Turning to the real relationship between the Scrolls and the New Testament, this can be presented under a threefold heading. (1) We note (a) fundamental similarities of language (both in the Scrolls and in the New Testament the faithful are called âsons of light');
(b)
ideology (both communities considered themselves as the true Israel, governed by twelve leaders, and expected the imminent arrival of the Kingdom of God); (c) attitude to the Bible (both considered their own history as a fulfilment of the words of the Prophets).
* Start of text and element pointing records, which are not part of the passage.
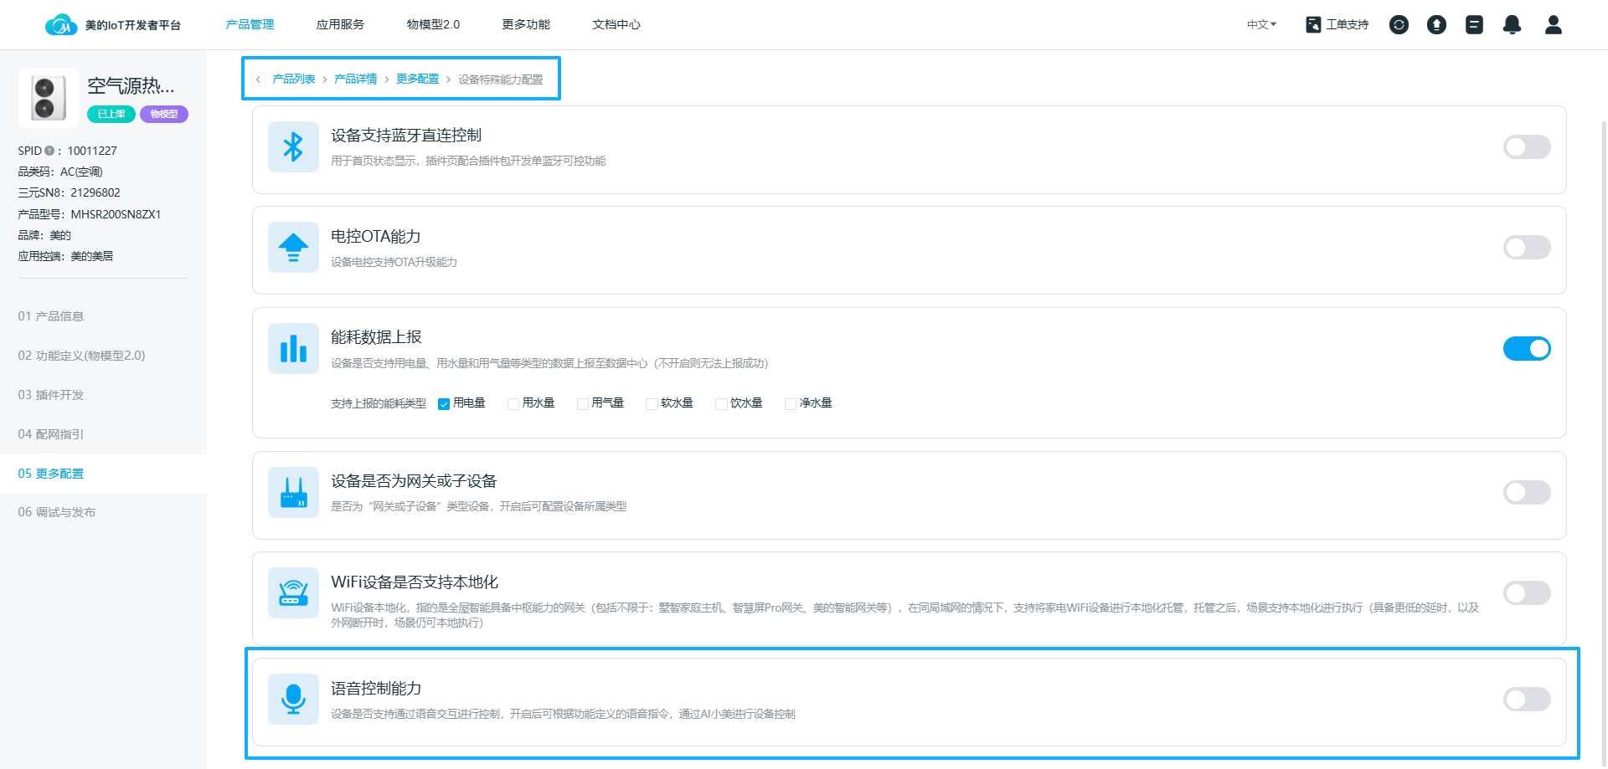Image resolution: width=1608 pixels, height=769 pixels.
Task: Select 06 调试与发布 in sidebar
Action: pos(57,512)
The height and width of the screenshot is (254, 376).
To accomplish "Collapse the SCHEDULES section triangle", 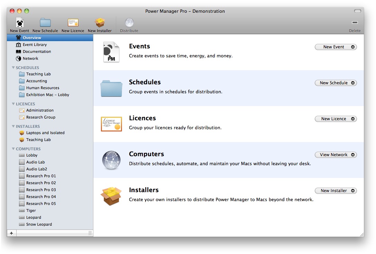I will pos(13,68).
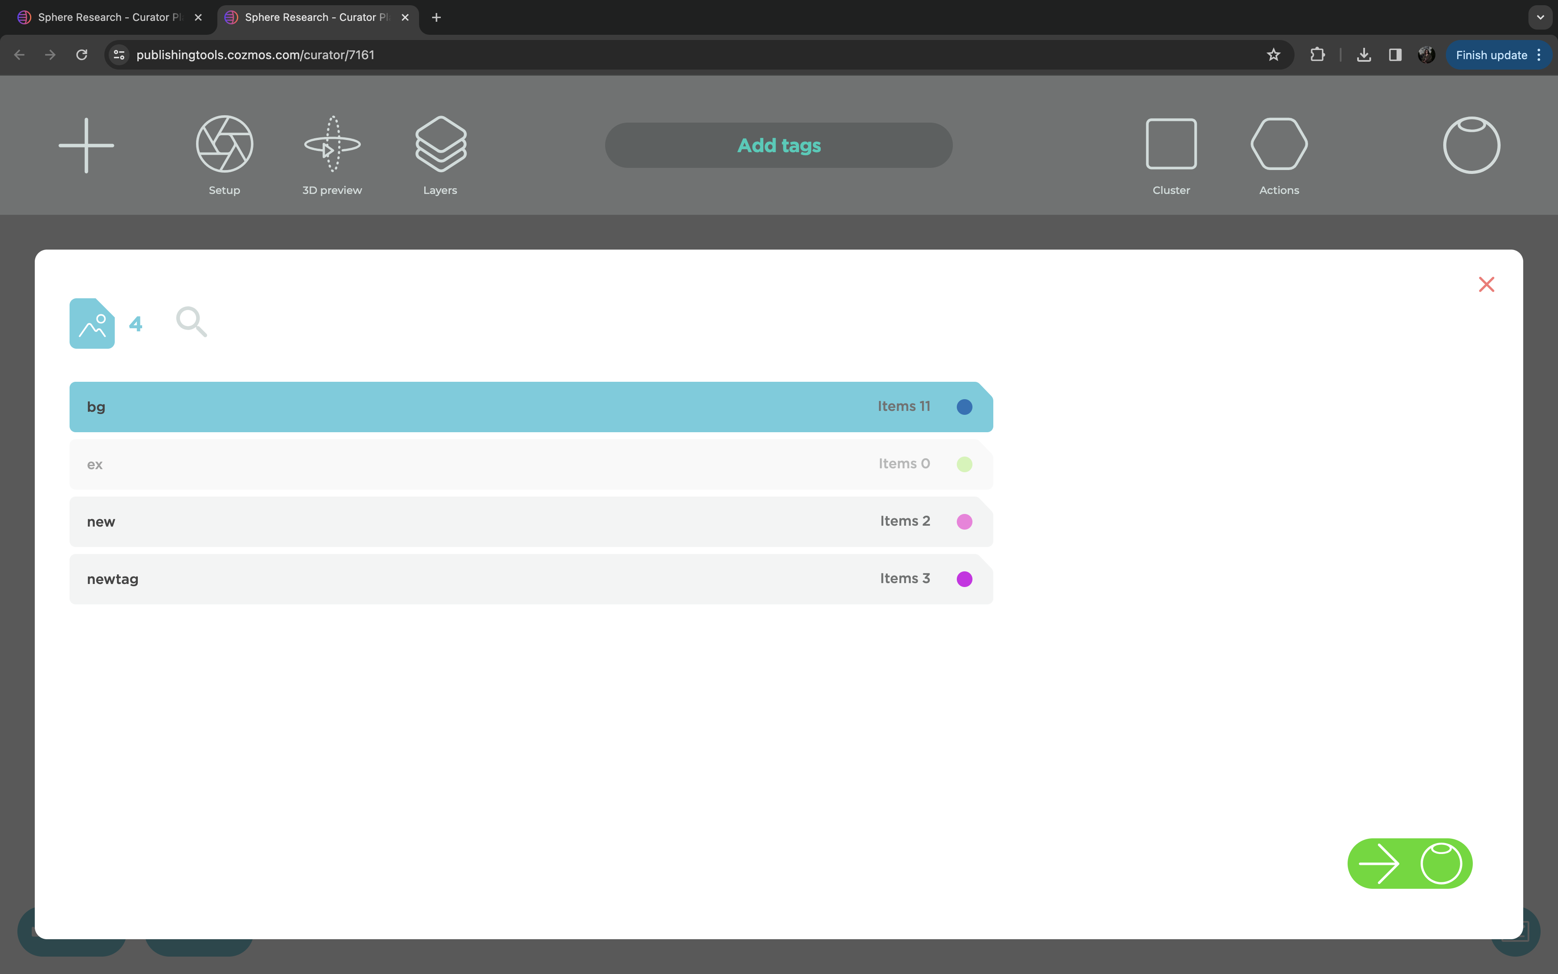Screen dimensions: 1558x974
Task: Click the Add tags button
Action: coord(778,146)
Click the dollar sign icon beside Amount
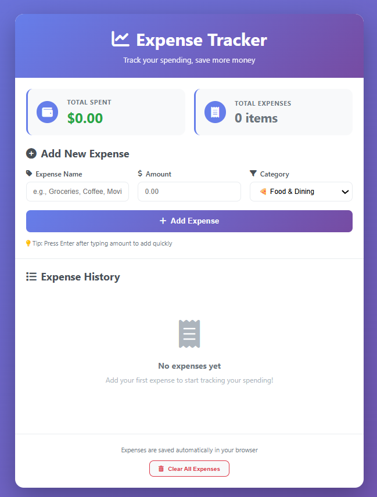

However, all correspondences such as these may be due to the Palestinian religious atmosphere of the epoch, without entailing any direct influence.
(2) More specific features, such as monarchic administration (i.e. single leaders, overseers at Qumran, bishops in Christian communities) and the practice of religious communism in the strict discipline of the sect and at least in the early days in the Jerusalem church (cf. Acts ii, 44-5), would suggest a direct causal connection. If so, it is likely that the young and inexperienced church modelled itself on the by then well-tried Essene society.
(3) In the study of the historical Jesus, the charismatic-eschatological aspects of the Scrolls have provided the richest gleanings for comparison. For example, the Prayer of Nabonidus, known since the mid-1950s,
61
and concerned with the story of Nabonidus' cure by a Jewish exorcist who forgave his sins, provides the most telling parallel to the Gospel account of the healing of a paralytic in Capernaum whose sins Jesus declared forgiven.